Copy out each line below containing "computer".
----- The data
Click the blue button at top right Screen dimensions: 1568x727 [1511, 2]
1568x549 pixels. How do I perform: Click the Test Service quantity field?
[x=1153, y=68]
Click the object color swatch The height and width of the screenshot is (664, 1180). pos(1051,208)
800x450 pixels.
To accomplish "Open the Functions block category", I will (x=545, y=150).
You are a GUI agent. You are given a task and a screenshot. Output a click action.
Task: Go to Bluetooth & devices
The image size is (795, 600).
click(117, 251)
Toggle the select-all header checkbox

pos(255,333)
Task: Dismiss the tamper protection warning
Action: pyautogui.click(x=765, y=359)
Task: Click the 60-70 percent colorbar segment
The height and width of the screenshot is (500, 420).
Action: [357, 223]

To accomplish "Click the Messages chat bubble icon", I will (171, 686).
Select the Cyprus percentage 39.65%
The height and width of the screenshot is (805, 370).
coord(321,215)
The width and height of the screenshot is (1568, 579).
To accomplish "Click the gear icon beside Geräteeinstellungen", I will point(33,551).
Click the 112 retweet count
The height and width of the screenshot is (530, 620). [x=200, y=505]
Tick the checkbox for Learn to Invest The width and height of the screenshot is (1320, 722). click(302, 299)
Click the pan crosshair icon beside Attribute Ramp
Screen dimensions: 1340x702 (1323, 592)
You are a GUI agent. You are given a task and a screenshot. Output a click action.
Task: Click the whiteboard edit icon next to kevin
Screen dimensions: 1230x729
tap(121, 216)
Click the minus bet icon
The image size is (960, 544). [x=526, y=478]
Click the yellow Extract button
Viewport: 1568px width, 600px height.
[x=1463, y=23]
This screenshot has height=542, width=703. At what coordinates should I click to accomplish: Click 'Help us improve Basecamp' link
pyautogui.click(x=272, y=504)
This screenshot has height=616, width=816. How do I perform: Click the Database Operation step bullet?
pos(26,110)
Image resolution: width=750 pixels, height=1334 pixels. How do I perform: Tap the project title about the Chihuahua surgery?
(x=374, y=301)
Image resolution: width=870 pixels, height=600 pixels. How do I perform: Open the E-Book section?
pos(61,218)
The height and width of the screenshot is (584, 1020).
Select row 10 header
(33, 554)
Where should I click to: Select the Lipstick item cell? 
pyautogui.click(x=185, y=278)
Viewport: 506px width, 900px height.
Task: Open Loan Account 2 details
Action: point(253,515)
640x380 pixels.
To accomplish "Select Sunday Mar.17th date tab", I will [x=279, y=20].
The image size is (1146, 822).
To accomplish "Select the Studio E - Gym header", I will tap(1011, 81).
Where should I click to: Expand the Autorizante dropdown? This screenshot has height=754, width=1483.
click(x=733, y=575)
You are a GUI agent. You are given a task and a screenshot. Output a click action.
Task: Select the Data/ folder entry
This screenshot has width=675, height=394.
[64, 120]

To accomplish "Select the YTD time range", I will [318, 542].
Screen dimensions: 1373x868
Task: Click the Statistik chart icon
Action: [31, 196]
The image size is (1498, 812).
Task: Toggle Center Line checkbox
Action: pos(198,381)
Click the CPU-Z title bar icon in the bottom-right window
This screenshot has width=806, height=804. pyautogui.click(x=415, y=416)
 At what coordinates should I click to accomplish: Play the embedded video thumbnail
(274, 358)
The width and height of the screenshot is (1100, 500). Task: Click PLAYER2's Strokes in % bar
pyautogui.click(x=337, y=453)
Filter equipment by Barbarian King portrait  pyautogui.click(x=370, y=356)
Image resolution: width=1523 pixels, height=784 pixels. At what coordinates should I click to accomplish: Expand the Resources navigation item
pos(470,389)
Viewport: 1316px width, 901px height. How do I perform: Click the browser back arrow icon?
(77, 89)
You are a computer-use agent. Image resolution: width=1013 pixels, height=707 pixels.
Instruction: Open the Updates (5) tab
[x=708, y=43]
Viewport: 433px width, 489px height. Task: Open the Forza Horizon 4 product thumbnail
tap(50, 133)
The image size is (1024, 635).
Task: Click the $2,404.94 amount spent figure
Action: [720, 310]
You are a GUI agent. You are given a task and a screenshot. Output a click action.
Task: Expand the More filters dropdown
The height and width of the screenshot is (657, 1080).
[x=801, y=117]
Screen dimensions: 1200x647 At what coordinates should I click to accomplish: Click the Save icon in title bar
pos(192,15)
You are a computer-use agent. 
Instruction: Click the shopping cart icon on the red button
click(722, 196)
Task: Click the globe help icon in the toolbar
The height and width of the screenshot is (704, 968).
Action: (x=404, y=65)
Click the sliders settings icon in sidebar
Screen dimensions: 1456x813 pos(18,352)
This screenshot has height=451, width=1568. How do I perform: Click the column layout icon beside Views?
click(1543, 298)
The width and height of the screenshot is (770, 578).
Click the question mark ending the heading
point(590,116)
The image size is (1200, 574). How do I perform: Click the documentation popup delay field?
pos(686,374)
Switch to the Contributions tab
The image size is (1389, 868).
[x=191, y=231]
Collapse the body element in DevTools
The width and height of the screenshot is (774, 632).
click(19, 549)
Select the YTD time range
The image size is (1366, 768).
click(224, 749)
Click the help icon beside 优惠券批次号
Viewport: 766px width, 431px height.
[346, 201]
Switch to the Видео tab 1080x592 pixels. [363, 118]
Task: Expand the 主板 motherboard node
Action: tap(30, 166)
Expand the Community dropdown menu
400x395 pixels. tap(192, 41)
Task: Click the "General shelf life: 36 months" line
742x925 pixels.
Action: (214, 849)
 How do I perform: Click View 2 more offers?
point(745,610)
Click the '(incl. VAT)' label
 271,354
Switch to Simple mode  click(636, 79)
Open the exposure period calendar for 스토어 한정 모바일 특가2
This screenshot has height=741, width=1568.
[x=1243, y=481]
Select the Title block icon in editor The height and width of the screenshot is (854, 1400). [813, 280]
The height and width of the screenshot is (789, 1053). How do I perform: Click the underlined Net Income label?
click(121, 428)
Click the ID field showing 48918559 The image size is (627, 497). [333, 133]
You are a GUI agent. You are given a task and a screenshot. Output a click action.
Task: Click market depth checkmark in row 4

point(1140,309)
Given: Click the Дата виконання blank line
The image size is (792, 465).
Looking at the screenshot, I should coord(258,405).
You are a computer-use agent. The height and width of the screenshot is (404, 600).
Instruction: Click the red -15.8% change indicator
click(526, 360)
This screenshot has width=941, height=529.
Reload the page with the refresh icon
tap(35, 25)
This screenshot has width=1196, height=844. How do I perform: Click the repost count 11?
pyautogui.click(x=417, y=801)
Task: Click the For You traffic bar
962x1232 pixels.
----------
§ **Reply**
You are a computer-use agent. Image resolution: width=1013 pixels, height=707 pixels.
You are a computer-use agent. 
You are a computer-use agent. The height and width of the screenshot is (404, 600).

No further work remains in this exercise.